(Task inputs):
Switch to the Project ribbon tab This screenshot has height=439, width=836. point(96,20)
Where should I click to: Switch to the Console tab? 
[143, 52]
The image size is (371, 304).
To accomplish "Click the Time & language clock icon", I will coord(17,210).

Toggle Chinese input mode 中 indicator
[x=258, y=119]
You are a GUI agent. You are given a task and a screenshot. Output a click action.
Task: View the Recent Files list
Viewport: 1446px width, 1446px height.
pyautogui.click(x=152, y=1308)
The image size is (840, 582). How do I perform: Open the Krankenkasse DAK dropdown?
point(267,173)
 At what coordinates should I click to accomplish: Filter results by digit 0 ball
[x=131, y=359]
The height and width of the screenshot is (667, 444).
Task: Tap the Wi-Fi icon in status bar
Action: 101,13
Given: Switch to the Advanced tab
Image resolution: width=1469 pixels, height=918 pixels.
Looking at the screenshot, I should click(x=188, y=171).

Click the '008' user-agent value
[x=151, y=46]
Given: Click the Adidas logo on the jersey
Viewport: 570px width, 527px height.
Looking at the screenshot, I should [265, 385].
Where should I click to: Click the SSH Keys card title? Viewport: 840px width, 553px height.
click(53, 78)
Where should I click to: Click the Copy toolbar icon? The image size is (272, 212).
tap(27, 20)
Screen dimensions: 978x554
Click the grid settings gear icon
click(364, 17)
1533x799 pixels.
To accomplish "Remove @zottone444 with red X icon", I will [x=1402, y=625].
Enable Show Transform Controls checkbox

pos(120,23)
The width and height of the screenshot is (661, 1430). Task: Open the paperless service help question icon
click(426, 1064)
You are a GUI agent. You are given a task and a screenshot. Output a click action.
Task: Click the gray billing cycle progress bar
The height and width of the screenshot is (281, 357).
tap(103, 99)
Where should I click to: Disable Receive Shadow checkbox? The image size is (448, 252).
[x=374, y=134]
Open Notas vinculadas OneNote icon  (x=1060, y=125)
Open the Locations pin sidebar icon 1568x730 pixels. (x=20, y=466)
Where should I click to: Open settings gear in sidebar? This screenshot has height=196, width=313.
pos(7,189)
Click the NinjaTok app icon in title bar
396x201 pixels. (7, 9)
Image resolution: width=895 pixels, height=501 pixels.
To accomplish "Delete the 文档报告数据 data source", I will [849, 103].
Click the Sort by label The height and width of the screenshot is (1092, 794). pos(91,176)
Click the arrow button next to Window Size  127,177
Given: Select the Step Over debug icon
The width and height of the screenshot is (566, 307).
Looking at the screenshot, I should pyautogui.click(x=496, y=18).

(Task brief):
Copy nothing except the lines from the one with "Given: Select the Step Over debug icon" through the end of the records; keep each exactly as it appears, first and last included.

(Answer box):
Given: Select the Step Over debug icon
The width and height of the screenshot is (566, 307).
Looking at the screenshot, I should pyautogui.click(x=496, y=18).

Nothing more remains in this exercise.